Clarified requirements: - Average subscribers per subreddit: 100,000 - Average posts per day across all subreddits: 500,000 - Each user has 2 devices on average - Scope: notification delivery only — post content fetching not in scope
Capacity Estimation¶
Student derived independently:
Posts per second:
500,000 posts/day ÷ 86,400 = ~5 posts/second
Devices:
100,000 avg subscribers * 2 devices = 200,000 devices per subreddit post
Notification deliveries per second:
5 posts/sec * 200,000 devices = 1,000,000 deliveries/second
What the number drives: 1 million deliveries/second is not a read/write problem.
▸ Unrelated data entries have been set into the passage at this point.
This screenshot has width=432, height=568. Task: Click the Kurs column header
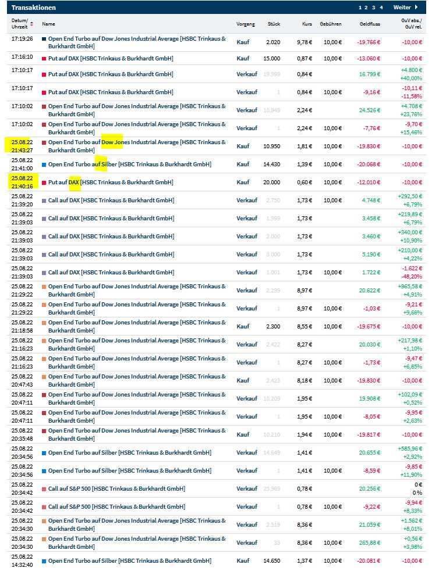pos(307,24)
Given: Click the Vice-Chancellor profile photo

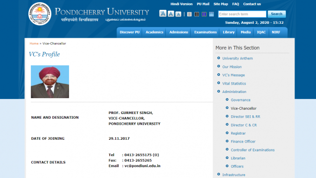Looking at the screenshot, I should 50,82.
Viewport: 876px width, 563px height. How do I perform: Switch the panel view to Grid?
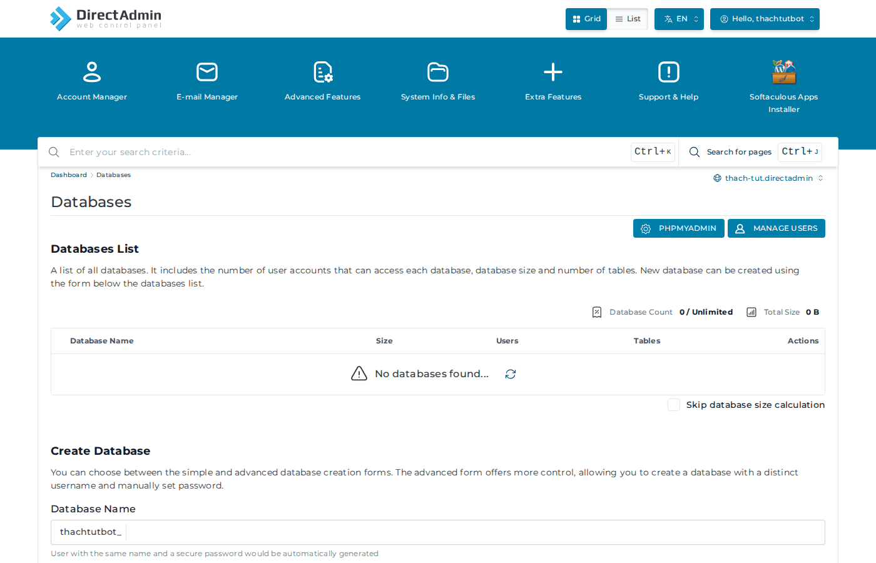tap(586, 19)
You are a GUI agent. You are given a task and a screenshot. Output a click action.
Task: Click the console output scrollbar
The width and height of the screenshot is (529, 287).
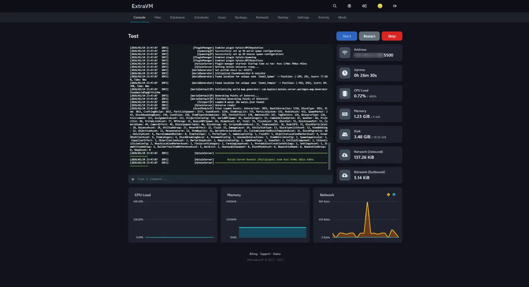329,156
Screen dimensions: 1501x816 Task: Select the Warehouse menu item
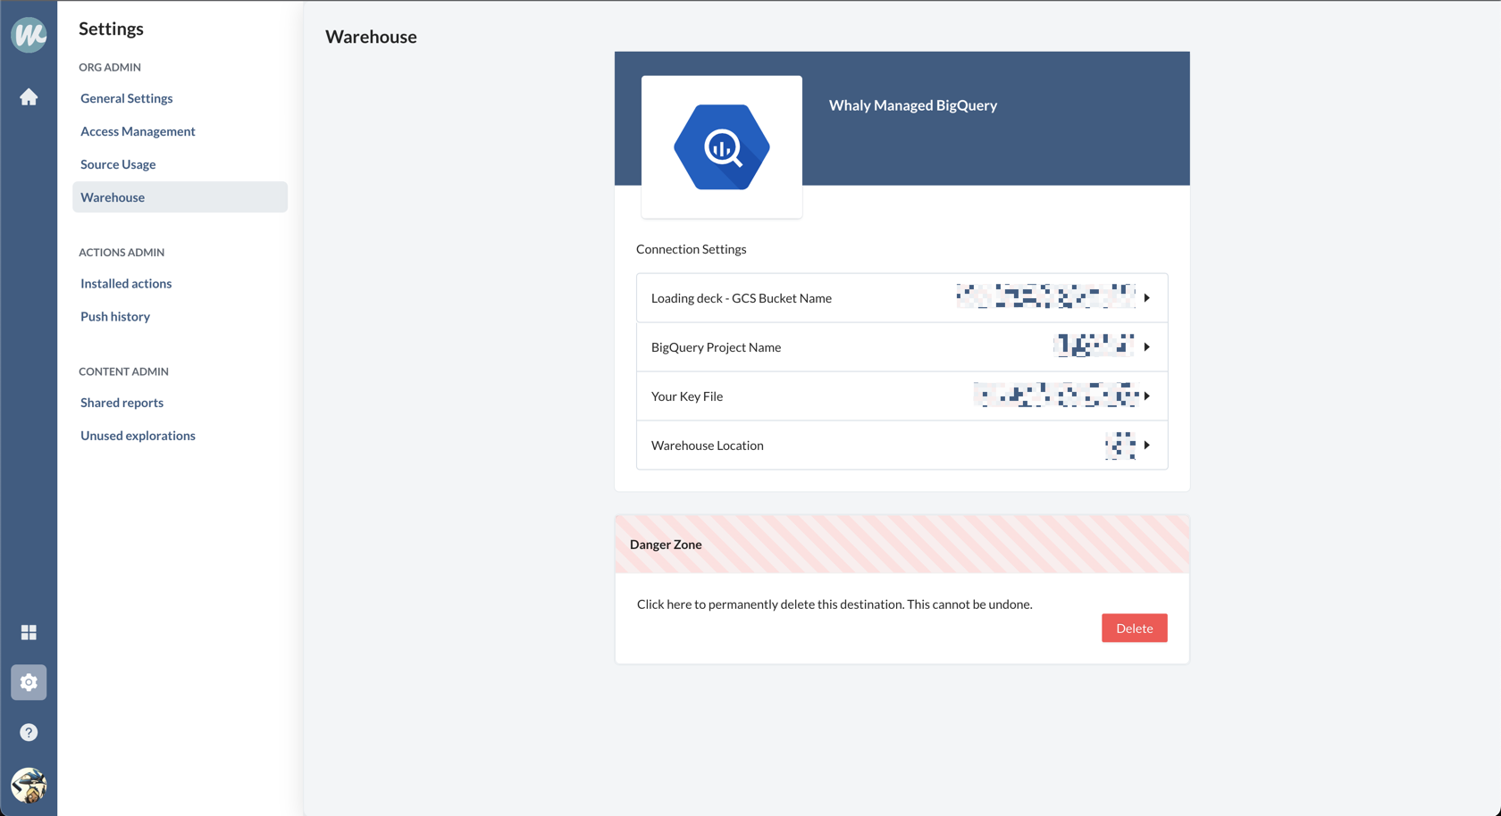113,197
It is a throughput and fan-out problem. Same pattern as Twitter feed. One event fans out to many recipients.
The Naive Approach and Why It Breaks¶
One Fan-out Service receives post event. Loops through 200,000 subscribers. Calls SendNotification() for each.
Problems: - Sequential processing of 200,000 operations per post - At 5 posts/second = 1,000,000 sequential operations/second in one service - Service cannot keep up
Student's instinct — multiple parallel consumers: correct direction. But spinning 20 permanent instances for notification workload is wasteful. Auto-scaling is too slow for spikes. The real fix is message batching.
Message Batching Pattern¶
Instead of one event per post triggering all work in one consumer — Dispatcher Service fetches subscriber list, splits into batches, publishes many small batch messages.
PostCreated event arrives
→ Dispatcher Service
→ fetch 200,000 subscriber IDs for subreddit
→ split into batches of 1,000
→ publish 200 BatchNotification messages to RabbitMQ
Each BatchNotification message:
{
postId: 123,
subscriberIds: [userId1, userId2, ... userId1000]
}
200 small messages instead of one massive operation. N Notification Workers pull from queue. Each processes 1,000 notifications. Auto-scaling based on queue depth — not permanent instances.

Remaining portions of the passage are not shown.